WORK REQUEST:
Go through the material under this sentence. Return every line holding "screenshot".

PROVIDED MATERIAL:
====

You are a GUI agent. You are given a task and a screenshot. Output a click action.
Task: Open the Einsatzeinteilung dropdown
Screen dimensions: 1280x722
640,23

====

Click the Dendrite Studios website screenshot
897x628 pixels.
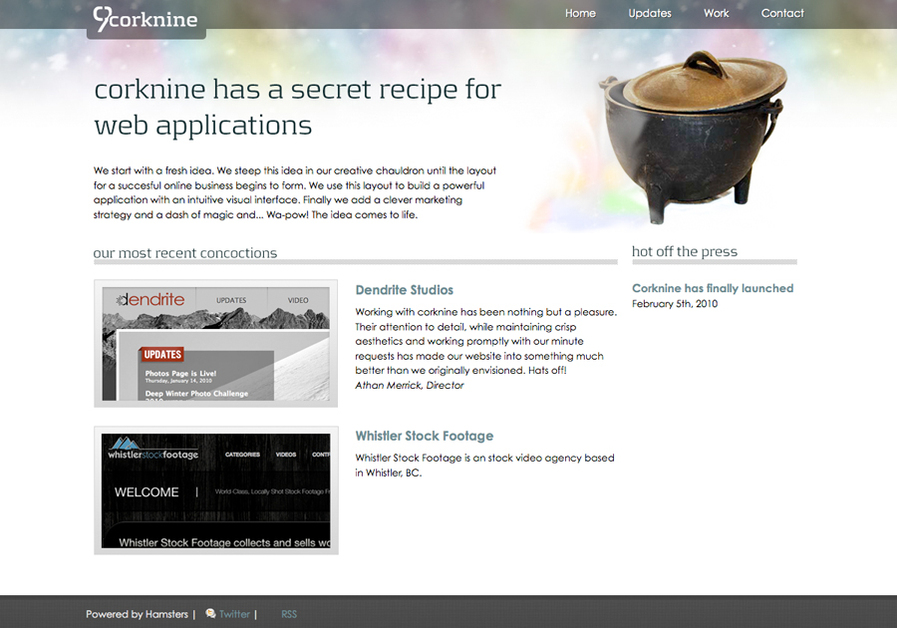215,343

====

EXERCISE OUTPUT:
You are a GUI agent. You are given a task and a screenshot. Output a click action.
Click the Dendrite Studios website screenshot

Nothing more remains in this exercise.